Читаем Programming with POSIX® Threads полностью

FIGURE 3.6Incorrect memory visibility

Rule 2: visibility from pthread_mutex_unlock to pthread_mutex_lock. When thread B returns from pthread_mutex_lock, it will see the same values for variableA and variableB that thread A had seen at the time it called pthread_ mutex_unlock. That is, it will see the value 1 for variableA, but may not see the value 2 for variableB since that was written after the mutex was unlocked.

As the rules state, there are specific cases where you do not need to use a mutex to ensure visibility. If one thread sets a global variable, and then creates a new thread that reads the same variable, you know that the new thread will not see an old value. But if you create a thread and then set some variable that the new thread reads, the thread may not see the new value, even if the creating thread succeeds in writing the new value before the new thread reads it.

Warning! We are now descending below the Pthreads API into details of hardware memory architecture that you may prefer not to know. You may want to skip this explanation for now and come back later.

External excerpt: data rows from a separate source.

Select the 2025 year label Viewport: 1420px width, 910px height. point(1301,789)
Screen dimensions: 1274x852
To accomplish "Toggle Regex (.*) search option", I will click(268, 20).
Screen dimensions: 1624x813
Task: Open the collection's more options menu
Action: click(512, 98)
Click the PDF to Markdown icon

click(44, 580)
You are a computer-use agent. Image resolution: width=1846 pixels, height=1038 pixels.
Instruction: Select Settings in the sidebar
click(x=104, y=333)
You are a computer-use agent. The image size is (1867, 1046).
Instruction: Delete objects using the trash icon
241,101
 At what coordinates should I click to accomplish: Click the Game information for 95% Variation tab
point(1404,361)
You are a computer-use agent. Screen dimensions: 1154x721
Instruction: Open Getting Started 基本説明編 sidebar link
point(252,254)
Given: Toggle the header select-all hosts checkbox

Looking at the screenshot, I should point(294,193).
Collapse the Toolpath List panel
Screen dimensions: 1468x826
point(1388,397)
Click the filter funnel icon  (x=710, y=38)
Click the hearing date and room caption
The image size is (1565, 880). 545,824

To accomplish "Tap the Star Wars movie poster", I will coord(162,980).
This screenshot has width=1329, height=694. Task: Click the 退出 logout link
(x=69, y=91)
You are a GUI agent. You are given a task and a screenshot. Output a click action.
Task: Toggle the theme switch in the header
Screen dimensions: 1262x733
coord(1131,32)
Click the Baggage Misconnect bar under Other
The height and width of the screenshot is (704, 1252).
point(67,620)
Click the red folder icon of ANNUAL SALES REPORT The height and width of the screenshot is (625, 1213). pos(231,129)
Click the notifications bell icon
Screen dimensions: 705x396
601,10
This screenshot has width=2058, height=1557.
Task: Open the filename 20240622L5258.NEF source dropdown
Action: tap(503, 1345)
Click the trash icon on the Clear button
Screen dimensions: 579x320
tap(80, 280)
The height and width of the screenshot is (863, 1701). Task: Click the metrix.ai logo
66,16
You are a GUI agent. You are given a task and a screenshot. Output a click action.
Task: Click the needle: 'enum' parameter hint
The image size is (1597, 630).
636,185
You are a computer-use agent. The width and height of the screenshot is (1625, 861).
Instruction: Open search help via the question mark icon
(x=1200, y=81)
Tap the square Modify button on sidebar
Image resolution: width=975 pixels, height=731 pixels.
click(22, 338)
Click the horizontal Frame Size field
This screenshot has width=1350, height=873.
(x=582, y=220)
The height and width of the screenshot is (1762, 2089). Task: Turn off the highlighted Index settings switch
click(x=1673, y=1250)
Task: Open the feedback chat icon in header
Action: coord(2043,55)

If you are willing to just trust me on all that {or if you've had enough for now), you may now skip past the end of this section. This book is not about multiprocessor memory architecture, so I will just skim the surface—but even so, the details are a little deep, and if you don't care right now, you do not need to worry about them yet. You will probably want to come back later and read the rest, though, when you have some time.

In a single-threaded, fully synchronous program, it is "safe" to read or write any memory at any time. That is, if the program writes a value to some memory address, and later reads from that memory address, it will always receive the last value that it wrote to that address.

When you add asynchronous behavior (which includes multiprocessors) to the program, the assumptions about memory visibility become more complicated. For example, an asynchronous signal could occur at any point in the program's execution. If the program writes a value to memory, a signal handler runs and writes a different value to the same memory address, when the main program resumes and reads the value, it may not receive the value it wrote.

That's not usually a major problem, because you go to a lot of trouble to declare and use signal handlers. They run "specialized" code in a distinctly different environment from the main program. Experienced programmers know that they should write global data only with extreme care, and it is possible to keep track of what they do. If that becomes awkward, you block the signal around areas of code that use the global data.

When you add multiple threads to the program the asynchronous code is no longer special. Each thread runs normal program code, and all in the same unrestricted environment. You can hardly ever be sure you always know what each thread may be doing. It is likely that they will all read and write some of the same data. Your threads may run at unpredictable times or even simultaneously on different processors. And that's when things get interesting.

By the way, although we are talking about programming with multiple threads, none of the problems outlined in this section is specific to threads. Rather, they are artifacts of memory architecture design, and they apply to any situation where two "things" independently access the same memory. The two things may be threads running on separate processors, but they could instead be processes running on separate processors and using shared memory. Or one "thing" might be code running on a uniprocessor, while an independent I/O controller reads or writes the same memory.

A memory address can hold only one value at a time; don't let threads "race" to get there first.

When two threads write different values to the same memory address, one after the other, the final state of memory is the same as if a single thread had

written those two values in the same sequence. Either way only one value remains in memory. The problem is that it becomes difficult to know which write occurred last. Measuring some absolute external time base, it may be obvious that "processor B" wrote the value "2" several microseconds after "processor A" wrote the value "1." That doesn't mean the final state of memory will have a "2."